Saved entries:
● ● ● ● ●

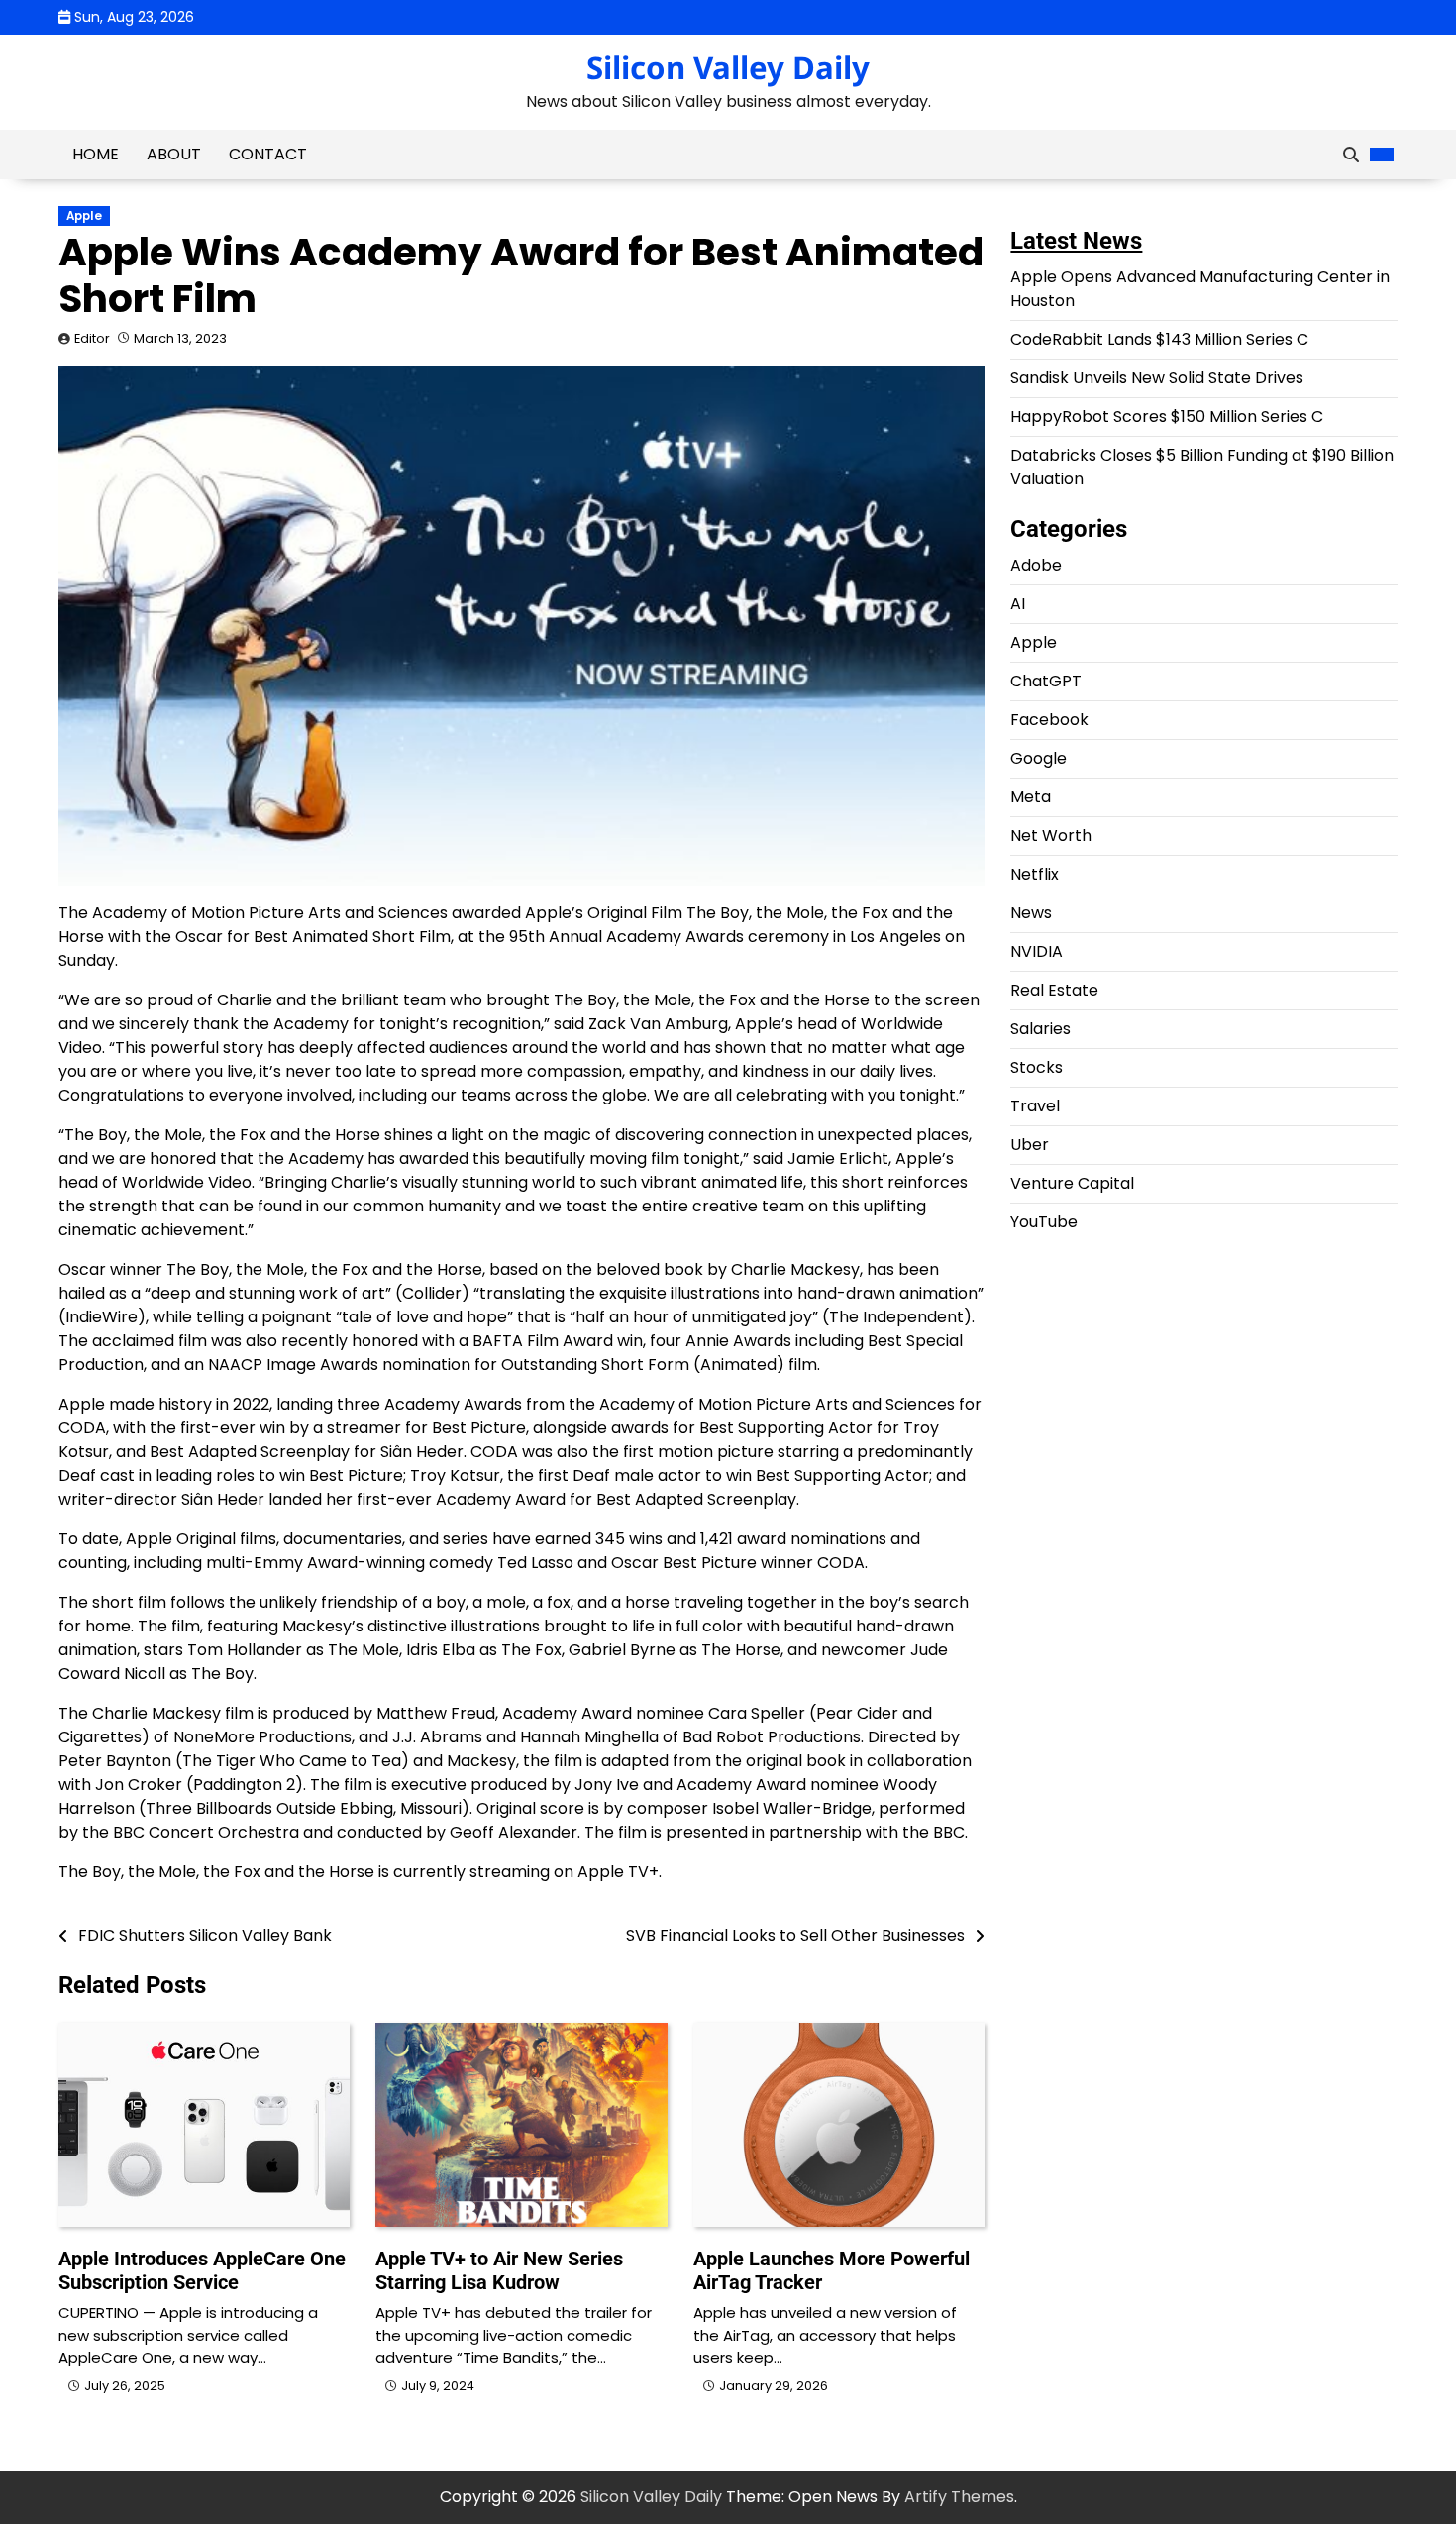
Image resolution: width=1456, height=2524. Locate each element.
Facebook (1049, 719)
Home (95, 154)
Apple (84, 216)
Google (1038, 758)
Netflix (1034, 874)
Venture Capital (1072, 1183)
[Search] (1351, 154)
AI (1017, 603)
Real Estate (1054, 990)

● ● ● ● ●

Copy each of the entries above precisely, and drop whatever pictures they hold.

__Output of the task__.
Image resolution: width=1456, height=2524. Locate each element.
Facebook (1049, 719)
Home (95, 154)
Apple (84, 216)
Google (1038, 758)
Netflix (1034, 874)
Venture Capital (1072, 1183)
[Search] (1351, 154)
AI (1017, 603)
Real Estate (1054, 990)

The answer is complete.